Let $DR$ and $WU$ be drawn through and meet one another at $Y$.
Let $A'TB'$ be drawn through $T$ parallel to $DY$.
Let $PD$ be produced to $A'$.
Let the parallelepipeds $YX$ and $RI$ be completed.
The parallelepiped $YX$ has base $RX$ whose opposite is $YC'$.
Then $YX$ equals the parallelepiped $XU$ which has a base $RX$ whose opposite is $UV$.
It follows from Proposition $29$ of Book $\text{XI} $: Parallelepipeds on Same Base and Same Height whose Extremities are on Same Lines are Equal in Volume:
- the parallelepiped $XU$ equals the parallelepiped $XY$.
But $XU = AE$.
Therefore the parallelepiped $XY$ equals the parallelepiped $AE$.
We have that the parallelogram $RUWT$ is on the same base as the parallelogram $YT$.

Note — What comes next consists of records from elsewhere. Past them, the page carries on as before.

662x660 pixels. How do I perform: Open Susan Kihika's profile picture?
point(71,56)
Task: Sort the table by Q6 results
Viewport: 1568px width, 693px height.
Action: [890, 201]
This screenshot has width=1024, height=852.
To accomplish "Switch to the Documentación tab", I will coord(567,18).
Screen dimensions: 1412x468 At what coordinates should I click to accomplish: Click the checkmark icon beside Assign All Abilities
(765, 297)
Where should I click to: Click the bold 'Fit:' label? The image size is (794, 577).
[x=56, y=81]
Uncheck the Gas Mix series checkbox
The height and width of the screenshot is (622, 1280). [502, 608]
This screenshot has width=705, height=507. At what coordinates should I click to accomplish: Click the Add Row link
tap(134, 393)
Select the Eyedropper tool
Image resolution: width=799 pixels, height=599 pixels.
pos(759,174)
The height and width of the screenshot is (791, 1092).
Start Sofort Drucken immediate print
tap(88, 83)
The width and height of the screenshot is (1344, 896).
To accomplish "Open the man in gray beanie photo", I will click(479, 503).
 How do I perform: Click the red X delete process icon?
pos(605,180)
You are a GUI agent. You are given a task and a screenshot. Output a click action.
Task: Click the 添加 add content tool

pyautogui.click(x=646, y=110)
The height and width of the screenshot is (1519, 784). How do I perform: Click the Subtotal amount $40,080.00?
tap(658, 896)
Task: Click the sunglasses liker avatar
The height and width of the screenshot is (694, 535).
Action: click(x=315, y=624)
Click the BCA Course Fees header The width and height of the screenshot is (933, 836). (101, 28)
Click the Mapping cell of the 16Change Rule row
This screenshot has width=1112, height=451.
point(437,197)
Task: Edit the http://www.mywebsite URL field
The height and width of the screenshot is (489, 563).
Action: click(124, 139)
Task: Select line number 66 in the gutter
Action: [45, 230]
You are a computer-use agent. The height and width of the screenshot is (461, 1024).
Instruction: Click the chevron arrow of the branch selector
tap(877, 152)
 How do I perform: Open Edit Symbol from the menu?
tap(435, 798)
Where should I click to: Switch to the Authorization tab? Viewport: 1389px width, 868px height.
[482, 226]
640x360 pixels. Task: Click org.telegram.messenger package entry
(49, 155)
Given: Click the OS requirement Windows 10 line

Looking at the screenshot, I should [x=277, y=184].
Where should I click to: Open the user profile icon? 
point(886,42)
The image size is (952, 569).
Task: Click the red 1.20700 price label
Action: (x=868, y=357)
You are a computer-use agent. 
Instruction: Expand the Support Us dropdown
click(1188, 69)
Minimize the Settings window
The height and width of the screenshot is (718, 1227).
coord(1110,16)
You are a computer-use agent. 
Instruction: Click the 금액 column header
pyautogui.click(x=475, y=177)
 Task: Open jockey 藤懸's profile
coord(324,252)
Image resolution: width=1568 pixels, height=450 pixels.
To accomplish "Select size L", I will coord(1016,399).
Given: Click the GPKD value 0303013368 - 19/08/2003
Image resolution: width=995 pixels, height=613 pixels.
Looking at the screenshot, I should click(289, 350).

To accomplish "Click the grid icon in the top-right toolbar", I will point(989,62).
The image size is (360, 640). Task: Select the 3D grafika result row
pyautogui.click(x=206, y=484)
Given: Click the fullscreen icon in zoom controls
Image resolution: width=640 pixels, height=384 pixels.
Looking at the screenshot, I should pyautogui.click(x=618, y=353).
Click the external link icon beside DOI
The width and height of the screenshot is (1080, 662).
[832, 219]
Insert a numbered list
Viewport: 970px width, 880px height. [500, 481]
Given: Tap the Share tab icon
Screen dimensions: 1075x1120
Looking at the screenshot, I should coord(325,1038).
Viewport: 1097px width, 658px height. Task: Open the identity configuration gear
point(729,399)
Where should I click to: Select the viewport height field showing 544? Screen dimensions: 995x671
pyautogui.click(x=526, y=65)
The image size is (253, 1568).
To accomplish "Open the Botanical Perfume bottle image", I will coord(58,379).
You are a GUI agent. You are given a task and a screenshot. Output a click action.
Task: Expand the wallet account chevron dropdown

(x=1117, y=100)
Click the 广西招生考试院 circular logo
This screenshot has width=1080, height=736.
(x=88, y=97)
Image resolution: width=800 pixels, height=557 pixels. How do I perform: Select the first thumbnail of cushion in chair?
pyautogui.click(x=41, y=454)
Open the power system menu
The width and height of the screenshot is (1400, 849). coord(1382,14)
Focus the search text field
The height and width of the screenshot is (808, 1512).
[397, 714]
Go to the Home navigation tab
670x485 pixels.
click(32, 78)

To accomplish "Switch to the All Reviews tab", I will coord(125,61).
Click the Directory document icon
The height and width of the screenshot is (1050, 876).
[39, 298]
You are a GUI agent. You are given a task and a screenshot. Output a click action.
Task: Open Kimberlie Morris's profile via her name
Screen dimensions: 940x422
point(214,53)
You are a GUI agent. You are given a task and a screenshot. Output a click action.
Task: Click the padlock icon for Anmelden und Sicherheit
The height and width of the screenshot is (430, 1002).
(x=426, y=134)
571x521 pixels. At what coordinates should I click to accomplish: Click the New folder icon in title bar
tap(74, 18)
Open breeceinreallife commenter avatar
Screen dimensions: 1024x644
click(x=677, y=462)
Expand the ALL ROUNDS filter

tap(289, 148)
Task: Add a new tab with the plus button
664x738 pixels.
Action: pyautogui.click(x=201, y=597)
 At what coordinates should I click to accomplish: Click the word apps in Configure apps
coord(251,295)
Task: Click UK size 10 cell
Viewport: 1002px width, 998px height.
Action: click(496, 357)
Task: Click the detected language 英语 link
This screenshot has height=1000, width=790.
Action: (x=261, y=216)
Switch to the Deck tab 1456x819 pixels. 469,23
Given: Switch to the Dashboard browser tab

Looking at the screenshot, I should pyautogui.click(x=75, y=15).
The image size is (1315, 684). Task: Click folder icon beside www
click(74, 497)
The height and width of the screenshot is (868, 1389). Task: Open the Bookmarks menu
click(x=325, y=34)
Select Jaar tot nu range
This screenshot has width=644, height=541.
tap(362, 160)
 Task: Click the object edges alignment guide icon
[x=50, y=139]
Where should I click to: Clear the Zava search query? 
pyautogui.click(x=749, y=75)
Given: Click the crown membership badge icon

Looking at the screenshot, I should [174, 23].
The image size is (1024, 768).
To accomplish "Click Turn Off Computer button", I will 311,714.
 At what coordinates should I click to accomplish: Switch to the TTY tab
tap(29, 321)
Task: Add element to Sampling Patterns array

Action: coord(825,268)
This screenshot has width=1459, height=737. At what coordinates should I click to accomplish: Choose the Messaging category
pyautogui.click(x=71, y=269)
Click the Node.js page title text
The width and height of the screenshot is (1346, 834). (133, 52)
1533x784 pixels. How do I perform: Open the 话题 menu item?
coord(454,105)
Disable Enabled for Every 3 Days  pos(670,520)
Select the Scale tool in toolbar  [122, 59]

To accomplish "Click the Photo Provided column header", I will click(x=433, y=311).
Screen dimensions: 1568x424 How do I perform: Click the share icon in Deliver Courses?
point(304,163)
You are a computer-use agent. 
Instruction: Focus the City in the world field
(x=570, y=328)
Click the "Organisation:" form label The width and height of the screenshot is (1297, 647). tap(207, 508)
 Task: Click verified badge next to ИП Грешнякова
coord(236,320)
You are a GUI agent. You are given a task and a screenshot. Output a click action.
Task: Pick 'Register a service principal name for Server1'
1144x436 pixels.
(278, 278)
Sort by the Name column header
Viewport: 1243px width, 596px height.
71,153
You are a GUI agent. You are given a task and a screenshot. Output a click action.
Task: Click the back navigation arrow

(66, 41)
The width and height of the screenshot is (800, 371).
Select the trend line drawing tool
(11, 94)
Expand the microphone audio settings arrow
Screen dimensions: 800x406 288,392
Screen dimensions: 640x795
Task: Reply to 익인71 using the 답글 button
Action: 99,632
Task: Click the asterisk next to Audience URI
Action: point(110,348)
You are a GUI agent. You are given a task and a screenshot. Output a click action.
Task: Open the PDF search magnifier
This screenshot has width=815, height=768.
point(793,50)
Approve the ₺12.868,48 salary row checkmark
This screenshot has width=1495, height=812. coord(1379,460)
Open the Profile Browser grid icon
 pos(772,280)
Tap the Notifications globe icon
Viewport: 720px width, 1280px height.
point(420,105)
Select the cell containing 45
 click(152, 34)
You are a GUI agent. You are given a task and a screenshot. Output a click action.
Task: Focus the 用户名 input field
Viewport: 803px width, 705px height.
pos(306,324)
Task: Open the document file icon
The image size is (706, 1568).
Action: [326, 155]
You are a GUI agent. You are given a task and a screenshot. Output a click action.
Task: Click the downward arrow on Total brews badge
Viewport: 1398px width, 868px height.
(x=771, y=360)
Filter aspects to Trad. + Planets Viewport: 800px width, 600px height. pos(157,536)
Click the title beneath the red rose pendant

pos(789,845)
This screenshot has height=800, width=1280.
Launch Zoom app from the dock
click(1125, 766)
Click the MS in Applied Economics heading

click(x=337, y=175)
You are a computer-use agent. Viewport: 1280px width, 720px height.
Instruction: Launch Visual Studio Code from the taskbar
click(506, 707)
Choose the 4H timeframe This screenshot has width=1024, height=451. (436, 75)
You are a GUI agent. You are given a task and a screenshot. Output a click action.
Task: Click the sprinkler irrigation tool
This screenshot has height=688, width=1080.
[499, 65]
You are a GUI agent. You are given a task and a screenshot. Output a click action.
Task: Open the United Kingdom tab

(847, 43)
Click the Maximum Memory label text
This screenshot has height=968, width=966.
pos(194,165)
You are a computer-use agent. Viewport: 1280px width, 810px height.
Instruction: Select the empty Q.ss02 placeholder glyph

Also, $RUWT$ is between the same parallels as $YT$.
Therefore from Proposition $35$ of Book $\text{I} $: Parallelograms with Same Base and Same Height have Equal Area:
- the parallelogram $RUWT$ equals the parallelogram $YT$.
But $RUWT = AB$.
Therefore $RUWT = CD$
Therefore $YT = CD$.
But $DT$ is another parallelogram.
Therefore from Proposition $7$ of Book $\text{V} $: Ratios of Equal Magnitudes:
- as the base $CD$ is to $DT$, so is $YT$ to $DT$.
We have that the parallelepiped $CI$ has been cut by the plane $RF$ which is parallel to opposite planes.
So from Proposition $25$ of Book $\text{XI} $: Parallelepiped cut by Plane Parallel to Opposite Planes:
- as the base $CD$ is to $DT$, so is the parallelepiped $CF$ to the parallelepiped $RI$.
For the same reason, as the parallelepiped $YI$ has been cut by the plane $RX$ which is parallel to opposite planes,
from Proposition $25$ of Book $\text{XI} $: Parallelepiped cut by Plane Parallel to Opposite Planes:
- as the base $YT$ is to $TD$, so is the parallelepiped $YX$ to the parallelepiped $RI$.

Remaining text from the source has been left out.